Bangladesh experienced its lowest level of import Letter of Credit (LC) openings in June in nearly five years, according to data released by the Bangladesh Bank. The decline reflects broader economic challenges, including falling private investment, persistent inflation-wage mismatches, and weakening consumption.
In June, import LC openings totaled US $ 4.14 billion, marking a 24.4% decrease from US $ 5.47 billion during the same month last year. This level is the lowest since August 2020, during the peak of the COVID-19 pandemic, when openings stood at US $ 3.7 billion. Additionally, LC settlements in June dropped by 14% to US $ 4.59 billion from US $ 5.33 billion a year earlier — the lowest since November 2020.
Analysts warn that the sharp decline in import activities signals deteriorating economic momentum. Central bank data shows that throughout the second half of FY25, LC openings steadily declined, culminating in June’s record low. Stakeholders attribute this to a sustained slowdown in private investment, which fell over 25% in capital machinery imports and declined in intermediate goods, petroleum, and raw materials.

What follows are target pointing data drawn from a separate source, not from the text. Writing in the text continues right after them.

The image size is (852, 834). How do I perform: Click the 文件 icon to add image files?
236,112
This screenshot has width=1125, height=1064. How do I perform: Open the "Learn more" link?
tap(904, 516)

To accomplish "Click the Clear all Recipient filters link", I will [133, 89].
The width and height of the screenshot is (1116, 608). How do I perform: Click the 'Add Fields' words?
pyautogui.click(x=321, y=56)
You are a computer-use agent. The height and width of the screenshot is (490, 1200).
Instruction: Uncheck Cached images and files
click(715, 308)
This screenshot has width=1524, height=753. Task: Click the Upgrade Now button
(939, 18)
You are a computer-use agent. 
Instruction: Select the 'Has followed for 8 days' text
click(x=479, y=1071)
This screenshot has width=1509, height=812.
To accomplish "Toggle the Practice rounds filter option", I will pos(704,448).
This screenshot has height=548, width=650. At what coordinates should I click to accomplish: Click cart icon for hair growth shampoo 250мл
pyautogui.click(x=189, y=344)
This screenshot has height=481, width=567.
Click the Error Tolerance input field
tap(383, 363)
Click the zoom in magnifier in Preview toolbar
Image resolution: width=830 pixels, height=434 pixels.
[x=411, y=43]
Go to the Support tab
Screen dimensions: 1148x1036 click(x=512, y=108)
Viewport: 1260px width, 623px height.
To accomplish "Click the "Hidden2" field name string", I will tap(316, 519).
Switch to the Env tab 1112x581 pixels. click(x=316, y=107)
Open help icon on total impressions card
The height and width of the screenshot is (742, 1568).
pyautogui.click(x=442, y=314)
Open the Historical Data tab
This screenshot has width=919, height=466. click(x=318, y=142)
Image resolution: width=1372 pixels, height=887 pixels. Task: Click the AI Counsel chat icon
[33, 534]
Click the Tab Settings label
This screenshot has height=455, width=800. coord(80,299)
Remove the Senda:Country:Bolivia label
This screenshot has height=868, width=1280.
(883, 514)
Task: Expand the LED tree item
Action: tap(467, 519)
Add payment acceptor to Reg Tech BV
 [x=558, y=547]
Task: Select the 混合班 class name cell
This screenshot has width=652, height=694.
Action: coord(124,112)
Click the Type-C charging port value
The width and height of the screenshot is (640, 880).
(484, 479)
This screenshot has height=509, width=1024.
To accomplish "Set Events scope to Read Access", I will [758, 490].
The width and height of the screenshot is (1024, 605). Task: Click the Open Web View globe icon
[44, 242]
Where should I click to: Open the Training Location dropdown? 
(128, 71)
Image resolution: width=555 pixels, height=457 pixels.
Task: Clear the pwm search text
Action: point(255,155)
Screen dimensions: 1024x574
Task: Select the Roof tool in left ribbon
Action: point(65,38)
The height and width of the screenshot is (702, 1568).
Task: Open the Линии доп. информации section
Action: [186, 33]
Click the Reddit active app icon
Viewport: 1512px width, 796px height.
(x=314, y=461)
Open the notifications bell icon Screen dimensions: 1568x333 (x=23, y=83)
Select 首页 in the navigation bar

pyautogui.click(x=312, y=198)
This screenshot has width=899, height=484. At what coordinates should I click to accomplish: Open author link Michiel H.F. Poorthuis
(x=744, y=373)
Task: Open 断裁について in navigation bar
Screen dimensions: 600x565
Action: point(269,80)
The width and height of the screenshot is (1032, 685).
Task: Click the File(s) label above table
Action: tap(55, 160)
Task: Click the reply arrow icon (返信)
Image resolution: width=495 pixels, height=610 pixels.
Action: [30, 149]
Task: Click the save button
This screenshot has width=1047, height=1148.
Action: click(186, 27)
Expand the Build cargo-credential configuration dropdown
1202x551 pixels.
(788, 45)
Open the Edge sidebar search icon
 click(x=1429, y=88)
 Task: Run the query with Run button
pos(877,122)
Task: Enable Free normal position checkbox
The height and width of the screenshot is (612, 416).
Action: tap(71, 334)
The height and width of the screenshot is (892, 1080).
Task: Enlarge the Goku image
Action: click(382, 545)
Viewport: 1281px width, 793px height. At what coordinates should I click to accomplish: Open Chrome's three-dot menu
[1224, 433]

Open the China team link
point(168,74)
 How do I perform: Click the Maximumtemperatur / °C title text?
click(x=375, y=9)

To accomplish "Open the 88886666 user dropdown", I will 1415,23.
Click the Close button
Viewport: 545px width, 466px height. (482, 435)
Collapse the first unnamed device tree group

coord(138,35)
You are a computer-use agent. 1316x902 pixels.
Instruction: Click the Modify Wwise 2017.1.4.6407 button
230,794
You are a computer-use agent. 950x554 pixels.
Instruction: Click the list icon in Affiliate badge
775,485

Syed Mahbubur Rahman, Managing Director and CEO of Mutual Trust Bank, emphasized the impact of reduced imports: “Many importers have scaled back their purchases due to lower demand. The low implementation rate of the government’s Annual Development Programme (ADP) further compounds the issue. For an import-dependent economy like Bangladesh, such a sharp fall in imports is concerning and could impact government revenue and banking sector income.”
Despite the decline in June imports, total imports for FY ’25 reached around US $ 69 billion, reflecting a marginal increase of 0.18% from the previous year. However, the growth was uneven across sectors, with capital machinery imports dropping by over 25%, indicating subdued investment activity.
Market experts suggest that the lack of import demand, especially for investment-related goods, reflects stagnant economic activity.